Aujourd’hui journée qui s’annonce pleine d’émotions !

Lever 7h30, on rejoint avec Claudine les jeunes de la délégation de Bobigny à leur Hôtel et on part tous en direction du 2ème bidonville de Nairobi : « Korogocho ». Une ambiance spéciale se fait ressentir dans le Van, un mélange d’excitation, de stress, de malaise. On se demande tous jusqu’où peut aller la pauvreté dans la capitale du Kenya. Le rendez-vous est donné dans une église, « the St John Church ». Pour y arriver, on entre au centre du bidonville et là, personne ne trouve de mot.

La devise de Paris Match au tout début était « le poids des mots le choc des images ». Ici les images suffisent ! Je vous invite à visiter avec une grande humilité notre galerie photo. J’ai eu l’impression d’être dans un zoo mais pour une fois c’était moi l’animal curieux !! Les habitants nous regardaient passer, il faut dire que deux vans remplis de « blancs » traversant leurs rues, ça ne doit pas arriver tous les jours.

En résumé, le bidonville c’est pauvreté, misère, sans eau ni électricité, des conditions de vie et d’hygiène catastrophiques. Je ne vais pas m’étendre sur la situation, les photos parlent d’elles même et nous allons prendre le temps pour échanger à ce sujet avec tout ceux qui le souhaitent, lors des conférences que l’on va organiser prochainement.

Dans l’église est organisée une grande conférence pendant laquelle interviennent des acteurs sociaux, provenant des bidonvilles d’Amérique Latine notamment. Les enfants nous entourent avec leurs sourires, leurs mains, leurs yeux, …

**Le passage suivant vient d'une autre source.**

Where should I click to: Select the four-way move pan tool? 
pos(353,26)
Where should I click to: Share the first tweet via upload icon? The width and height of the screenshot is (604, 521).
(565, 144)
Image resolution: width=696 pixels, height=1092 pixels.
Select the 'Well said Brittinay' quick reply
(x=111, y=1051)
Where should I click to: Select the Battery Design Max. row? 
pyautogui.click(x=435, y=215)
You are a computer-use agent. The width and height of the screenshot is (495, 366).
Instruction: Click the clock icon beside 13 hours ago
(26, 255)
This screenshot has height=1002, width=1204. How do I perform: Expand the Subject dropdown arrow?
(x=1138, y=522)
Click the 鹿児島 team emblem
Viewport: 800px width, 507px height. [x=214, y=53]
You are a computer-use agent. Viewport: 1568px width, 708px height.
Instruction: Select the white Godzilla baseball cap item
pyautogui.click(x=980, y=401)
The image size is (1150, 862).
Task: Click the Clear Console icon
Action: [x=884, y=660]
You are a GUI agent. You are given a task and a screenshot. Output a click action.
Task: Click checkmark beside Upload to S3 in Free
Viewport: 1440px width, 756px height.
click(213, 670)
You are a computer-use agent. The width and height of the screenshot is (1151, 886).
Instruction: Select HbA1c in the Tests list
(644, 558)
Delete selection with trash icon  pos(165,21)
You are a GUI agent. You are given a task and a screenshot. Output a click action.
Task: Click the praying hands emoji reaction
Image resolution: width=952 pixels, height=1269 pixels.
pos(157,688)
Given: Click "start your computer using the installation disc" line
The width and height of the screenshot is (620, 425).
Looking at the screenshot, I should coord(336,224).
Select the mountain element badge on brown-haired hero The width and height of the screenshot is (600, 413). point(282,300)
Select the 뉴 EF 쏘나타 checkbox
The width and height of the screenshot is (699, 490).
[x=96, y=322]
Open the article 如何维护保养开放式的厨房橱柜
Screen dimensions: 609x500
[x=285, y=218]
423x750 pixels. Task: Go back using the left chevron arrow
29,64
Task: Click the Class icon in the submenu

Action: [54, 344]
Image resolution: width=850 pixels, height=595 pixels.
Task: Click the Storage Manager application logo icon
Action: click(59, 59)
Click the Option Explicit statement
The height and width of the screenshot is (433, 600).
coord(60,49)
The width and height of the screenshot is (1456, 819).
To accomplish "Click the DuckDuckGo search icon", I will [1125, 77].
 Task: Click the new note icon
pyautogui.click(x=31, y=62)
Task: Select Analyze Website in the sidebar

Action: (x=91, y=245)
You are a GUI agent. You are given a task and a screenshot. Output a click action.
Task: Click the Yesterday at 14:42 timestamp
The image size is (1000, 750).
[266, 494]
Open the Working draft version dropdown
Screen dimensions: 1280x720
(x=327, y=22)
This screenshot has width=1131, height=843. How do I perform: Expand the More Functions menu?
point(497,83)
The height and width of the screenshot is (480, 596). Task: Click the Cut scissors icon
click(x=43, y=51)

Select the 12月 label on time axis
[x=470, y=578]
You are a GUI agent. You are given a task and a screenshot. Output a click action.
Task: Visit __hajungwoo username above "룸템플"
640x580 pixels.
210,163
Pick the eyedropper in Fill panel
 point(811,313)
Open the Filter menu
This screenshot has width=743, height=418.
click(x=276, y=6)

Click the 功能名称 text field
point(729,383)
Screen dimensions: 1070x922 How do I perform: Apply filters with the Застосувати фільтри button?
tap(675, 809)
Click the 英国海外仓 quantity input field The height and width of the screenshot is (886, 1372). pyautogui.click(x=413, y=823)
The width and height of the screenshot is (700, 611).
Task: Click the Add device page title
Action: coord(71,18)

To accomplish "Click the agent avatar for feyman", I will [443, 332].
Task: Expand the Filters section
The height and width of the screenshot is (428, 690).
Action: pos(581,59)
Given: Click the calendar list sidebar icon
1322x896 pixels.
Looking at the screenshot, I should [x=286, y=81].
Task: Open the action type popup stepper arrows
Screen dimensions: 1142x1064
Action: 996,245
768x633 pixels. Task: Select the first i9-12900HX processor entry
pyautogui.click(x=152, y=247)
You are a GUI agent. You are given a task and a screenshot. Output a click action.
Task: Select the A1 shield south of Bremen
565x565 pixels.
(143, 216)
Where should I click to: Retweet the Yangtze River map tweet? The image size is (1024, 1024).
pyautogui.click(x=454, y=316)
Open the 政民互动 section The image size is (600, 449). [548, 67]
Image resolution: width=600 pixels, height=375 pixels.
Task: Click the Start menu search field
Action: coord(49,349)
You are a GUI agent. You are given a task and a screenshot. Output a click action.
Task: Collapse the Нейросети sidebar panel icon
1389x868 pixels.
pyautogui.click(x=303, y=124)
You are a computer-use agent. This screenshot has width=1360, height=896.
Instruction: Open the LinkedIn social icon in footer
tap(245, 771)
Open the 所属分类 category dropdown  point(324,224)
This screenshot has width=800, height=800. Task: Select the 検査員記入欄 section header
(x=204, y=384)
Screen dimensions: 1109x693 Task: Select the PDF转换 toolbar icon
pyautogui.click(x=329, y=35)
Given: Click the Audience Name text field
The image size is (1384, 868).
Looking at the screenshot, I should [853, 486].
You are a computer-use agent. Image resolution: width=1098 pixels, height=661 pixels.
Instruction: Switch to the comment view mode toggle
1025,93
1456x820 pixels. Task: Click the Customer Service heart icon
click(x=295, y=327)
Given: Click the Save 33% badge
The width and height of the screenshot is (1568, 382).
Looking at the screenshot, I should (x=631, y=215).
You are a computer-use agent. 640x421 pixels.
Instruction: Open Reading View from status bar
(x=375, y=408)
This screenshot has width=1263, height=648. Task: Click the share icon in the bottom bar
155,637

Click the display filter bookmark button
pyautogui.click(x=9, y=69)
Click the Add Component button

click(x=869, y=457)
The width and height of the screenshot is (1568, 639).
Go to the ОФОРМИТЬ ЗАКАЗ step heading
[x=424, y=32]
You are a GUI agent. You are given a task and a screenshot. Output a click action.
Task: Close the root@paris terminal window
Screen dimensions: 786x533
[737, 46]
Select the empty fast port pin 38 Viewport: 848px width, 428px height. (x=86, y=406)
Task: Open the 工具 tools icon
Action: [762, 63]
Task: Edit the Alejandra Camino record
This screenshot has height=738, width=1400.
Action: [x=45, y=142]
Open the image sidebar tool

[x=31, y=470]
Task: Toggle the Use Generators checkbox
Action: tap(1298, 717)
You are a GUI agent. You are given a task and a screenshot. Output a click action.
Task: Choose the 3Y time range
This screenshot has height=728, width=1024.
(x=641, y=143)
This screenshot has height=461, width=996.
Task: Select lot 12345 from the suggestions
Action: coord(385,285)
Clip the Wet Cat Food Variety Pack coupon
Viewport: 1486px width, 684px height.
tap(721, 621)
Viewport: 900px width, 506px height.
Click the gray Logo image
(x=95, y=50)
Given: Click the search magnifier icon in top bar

Nous repartons après 2h passées dans l’enceinte de l’Eglise. Nous reprenons le van et retournons au Forum. Pour apaiser un tant soit peu mon esprit je décide d’aller à un workshop (atelier) sur Gandhi (sa vie, son œuvre, sa philosophie). Le soir on retrouve toute notre délégation pour aller dîner ensemble. Se retrouver dans le restaurant « Carnivor » a fait contraste avec notre matinée, lourde en émotions, mais on en a quand même profité pour décompresser et se préparer pour la journée du lendemain.